REQUIREMENT: Return every record in full. Match each one exactly.

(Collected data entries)
--*--

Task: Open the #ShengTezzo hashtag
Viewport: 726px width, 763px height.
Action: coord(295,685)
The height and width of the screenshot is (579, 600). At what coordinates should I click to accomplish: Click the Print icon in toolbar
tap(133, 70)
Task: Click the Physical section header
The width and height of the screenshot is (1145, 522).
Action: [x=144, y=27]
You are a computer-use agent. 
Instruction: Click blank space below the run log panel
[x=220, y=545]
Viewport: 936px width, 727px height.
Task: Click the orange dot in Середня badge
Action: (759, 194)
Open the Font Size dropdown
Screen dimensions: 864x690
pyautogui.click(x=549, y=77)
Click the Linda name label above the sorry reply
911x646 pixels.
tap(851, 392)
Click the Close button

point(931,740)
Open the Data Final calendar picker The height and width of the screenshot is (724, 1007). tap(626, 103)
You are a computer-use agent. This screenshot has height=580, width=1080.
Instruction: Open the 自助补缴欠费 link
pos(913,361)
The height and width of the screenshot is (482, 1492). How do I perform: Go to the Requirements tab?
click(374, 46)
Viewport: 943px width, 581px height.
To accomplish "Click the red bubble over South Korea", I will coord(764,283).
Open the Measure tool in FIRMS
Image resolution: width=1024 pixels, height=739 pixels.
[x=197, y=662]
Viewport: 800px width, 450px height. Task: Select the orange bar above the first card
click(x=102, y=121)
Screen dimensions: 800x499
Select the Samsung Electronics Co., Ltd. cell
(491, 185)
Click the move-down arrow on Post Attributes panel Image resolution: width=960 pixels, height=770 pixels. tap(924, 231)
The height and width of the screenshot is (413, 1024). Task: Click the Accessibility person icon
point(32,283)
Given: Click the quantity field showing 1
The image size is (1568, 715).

--*--

PROBLEM SOLUTION:
Task: Open the #ShengTezzo hashtag
Viewport: 726px width, 763px height.
Action: coord(295,685)
The height and width of the screenshot is (579, 600). At what coordinates should I click to accomplish: Click the Print icon in toolbar
tap(133, 70)
Task: Click the Physical section header
The width and height of the screenshot is (1145, 522).
Action: [x=144, y=27]
You are a computer-use agent. 
Instruction: Click blank space below the run log panel
[x=220, y=545]
Viewport: 936px width, 727px height.
Task: Click the orange dot in Середня badge
Action: (759, 194)
Open the Font Size dropdown
Screen dimensions: 864x690
pyautogui.click(x=549, y=77)
Click the Linda name label above the sorry reply
911x646 pixels.
tap(851, 392)
Click the Close button

point(931,740)
Open the Data Final calendar picker The height and width of the screenshot is (724, 1007). tap(626, 103)
You are a computer-use agent. This screenshot has height=580, width=1080.
Instruction: Open the 自助补缴欠费 link
pos(913,361)
The height and width of the screenshot is (482, 1492). How do I perform: Go to the Requirements tab?
click(374, 46)
Viewport: 943px width, 581px height.
To accomplish "Click the red bubble over South Korea", I will coord(764,283).
Open the Measure tool in FIRMS
Image resolution: width=1024 pixels, height=739 pixels.
[x=197, y=662]
Viewport: 800px width, 450px height. Task: Select the orange bar above the first card
click(x=102, y=121)
Screen dimensions: 800x499
Select the Samsung Electronics Co., Ltd. cell
(491, 185)
Click the move-down arrow on Post Attributes panel Image resolution: width=960 pixels, height=770 pixels. tap(924, 231)
The height and width of the screenshot is (413, 1024). Task: Click the Accessibility person icon
point(32,283)
Given: Click the quantity field showing 1
The image size is (1568, 715).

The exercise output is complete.